The specific flavors come from a variety of spices and tastes. Some have heavy butterscotch or vanilla tastes, while others come smokey and rich. The smoke flavoring comes from charring the barrel staves before adding the bourbon. (I don’t know about you, but I am a cigar smoker and a bourbon drinker and I can almost NEVER taste the things they tell me it’s supposed to taste like.)
The sweetness in bourbon comes from the high corn content. The rest of the nuts and bolts that goes in to making whiskey determines whether the finished product is smooth or rough. Some bourbons are aged for only two years in small barrels and, well, do yourself a favor and stay away if you value your throat. Some things just weren’t meant to be consumed, though it might make a fine paint stripper.
Around Town
If you feel up for it, take a trip over to the ABC store off Highway 55 on an early Friday morning before the shipment comes in. You’d be surprised to find lines waiting in the dark. Rumors and whispers of rare and hard-to-find bottles coming in circulate fast and these folks are willing to stand in line like they were going to vote for the opportunity—not the guarantee—of catching their dream bottle, or unicorn. I did enough standing in line during my time in the Army, so I’ll pass.
The quest for rarity drives many people in the various bourbon groups sprinkled throughout the county and Holly Springs. Chances are one of you reading this right now is a member of a group and knows the pain of missing out on that one bottle you have been aching for.
But Why?
It wasn’t always this way. Bourbon was just another drink and not a popular one.
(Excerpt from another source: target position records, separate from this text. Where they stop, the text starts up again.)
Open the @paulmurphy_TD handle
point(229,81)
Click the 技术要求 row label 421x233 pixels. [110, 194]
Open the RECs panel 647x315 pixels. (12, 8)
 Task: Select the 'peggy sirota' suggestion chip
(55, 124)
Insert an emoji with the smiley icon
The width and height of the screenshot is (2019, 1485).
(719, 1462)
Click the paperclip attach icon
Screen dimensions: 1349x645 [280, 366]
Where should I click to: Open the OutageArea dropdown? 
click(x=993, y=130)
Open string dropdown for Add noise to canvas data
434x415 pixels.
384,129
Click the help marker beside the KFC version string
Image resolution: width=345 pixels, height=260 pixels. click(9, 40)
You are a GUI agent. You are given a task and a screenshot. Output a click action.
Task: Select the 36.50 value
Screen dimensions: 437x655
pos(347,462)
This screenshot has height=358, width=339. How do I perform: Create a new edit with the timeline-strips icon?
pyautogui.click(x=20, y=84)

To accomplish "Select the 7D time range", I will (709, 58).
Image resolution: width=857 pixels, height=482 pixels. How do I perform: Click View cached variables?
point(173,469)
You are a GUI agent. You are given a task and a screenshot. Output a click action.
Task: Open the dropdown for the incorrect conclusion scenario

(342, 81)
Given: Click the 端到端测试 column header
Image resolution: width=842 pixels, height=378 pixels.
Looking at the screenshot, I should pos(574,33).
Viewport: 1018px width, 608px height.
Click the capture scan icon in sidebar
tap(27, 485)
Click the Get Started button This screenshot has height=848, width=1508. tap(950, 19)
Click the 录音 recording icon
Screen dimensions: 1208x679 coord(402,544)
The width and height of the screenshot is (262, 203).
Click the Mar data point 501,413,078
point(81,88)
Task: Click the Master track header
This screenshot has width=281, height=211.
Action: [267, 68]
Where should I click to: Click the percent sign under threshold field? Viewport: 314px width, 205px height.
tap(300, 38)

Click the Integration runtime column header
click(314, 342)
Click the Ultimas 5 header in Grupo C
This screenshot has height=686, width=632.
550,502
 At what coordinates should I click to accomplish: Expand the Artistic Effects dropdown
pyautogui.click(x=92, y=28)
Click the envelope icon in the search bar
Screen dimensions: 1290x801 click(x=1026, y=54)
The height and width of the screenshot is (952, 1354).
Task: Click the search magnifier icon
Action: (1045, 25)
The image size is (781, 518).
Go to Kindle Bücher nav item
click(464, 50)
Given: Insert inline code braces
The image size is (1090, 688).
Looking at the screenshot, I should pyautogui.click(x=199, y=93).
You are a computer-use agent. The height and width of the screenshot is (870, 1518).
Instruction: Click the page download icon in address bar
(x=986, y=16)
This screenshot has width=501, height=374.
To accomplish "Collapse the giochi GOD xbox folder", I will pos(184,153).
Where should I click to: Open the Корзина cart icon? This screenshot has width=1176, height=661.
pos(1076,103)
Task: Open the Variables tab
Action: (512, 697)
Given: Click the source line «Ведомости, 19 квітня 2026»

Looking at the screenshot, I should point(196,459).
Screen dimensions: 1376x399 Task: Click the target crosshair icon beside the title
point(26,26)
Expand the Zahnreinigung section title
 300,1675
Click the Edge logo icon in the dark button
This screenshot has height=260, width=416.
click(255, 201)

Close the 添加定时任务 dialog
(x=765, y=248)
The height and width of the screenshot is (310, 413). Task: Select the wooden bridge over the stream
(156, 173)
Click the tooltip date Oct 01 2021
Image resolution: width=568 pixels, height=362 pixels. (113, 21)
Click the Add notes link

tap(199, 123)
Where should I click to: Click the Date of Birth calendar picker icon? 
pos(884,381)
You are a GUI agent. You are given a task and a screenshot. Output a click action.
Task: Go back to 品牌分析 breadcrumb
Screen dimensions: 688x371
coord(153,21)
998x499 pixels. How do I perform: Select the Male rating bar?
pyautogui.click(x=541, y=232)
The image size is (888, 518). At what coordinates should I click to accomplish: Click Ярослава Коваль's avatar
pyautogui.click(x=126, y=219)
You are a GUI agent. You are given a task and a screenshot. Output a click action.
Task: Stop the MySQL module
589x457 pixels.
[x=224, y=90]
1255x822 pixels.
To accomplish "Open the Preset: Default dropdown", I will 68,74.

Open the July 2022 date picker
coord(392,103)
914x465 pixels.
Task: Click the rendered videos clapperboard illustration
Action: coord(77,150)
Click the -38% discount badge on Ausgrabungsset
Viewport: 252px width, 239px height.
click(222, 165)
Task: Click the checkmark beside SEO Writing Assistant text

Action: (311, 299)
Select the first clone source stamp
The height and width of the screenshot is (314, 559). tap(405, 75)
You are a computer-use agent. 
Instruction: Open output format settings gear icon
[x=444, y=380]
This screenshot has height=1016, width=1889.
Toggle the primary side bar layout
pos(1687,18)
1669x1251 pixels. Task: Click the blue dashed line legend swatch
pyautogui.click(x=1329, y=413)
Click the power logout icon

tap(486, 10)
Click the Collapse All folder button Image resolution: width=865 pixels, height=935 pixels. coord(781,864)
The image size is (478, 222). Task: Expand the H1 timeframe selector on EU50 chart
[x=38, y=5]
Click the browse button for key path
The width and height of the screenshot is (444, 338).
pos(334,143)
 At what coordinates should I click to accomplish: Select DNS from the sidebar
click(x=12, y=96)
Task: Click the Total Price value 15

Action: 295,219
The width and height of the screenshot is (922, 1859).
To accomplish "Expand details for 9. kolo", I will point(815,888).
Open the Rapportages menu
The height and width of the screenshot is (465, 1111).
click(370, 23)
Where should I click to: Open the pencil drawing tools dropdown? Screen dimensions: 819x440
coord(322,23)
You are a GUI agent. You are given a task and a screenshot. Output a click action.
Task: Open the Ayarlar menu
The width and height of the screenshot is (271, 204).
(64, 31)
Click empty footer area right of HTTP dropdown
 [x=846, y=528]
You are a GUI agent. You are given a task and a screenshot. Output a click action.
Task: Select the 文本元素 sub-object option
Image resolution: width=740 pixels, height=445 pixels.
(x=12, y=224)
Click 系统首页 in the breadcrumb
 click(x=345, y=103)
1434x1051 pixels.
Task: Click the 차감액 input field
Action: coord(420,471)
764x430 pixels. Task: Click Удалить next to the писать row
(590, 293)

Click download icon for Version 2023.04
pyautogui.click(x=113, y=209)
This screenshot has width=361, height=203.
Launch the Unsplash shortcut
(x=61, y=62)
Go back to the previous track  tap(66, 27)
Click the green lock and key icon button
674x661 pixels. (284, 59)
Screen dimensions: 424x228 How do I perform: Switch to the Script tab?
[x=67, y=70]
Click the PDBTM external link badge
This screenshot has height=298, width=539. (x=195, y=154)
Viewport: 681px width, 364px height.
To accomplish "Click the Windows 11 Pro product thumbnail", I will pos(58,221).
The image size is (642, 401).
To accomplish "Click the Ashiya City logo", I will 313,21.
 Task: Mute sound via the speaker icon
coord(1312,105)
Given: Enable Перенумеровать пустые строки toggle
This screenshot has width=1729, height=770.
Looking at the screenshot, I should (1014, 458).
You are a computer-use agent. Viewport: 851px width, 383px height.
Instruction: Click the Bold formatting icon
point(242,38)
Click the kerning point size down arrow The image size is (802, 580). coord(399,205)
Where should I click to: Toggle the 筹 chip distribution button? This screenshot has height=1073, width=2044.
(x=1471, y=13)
Somehow, we went from producing 455,000 barrels a year to a whopping 5 million! Prices keep going up, quality stays the same, and some bottles might as well be in
museums due to the inability to find one in the wild. Men and women from all walks of life are willing to pay ridiculous fees on the secondary market to get what they want, but then are left with the world’s greatest dilemma. Do I drink it or just hold on to it? The good news is an unopened bottle of bourbon won’t go bad, though it will evaporate over time, and an opened one can last as long as 10 years. None of that does much to assuage the agony of being torn, especially after paying a hefty premium for that perfect bottle.
Let me be careful to say that I’m not advocating the use of alcohol, and if you do decide to partake, do so responsibly. Hunting down different bourbons and doing tastings with a few friends (now that things are slowly getting back to normal) is a great way to strengthen bonds, commiserate over failed attempts, and enjoy a quality beverage with so many variants and price points there is bound to be something for everyone.
Who knows, maybe one day you’ll see me perusing the shelves. Come by and say hi if you do. I always have an empty glass in the cupboard.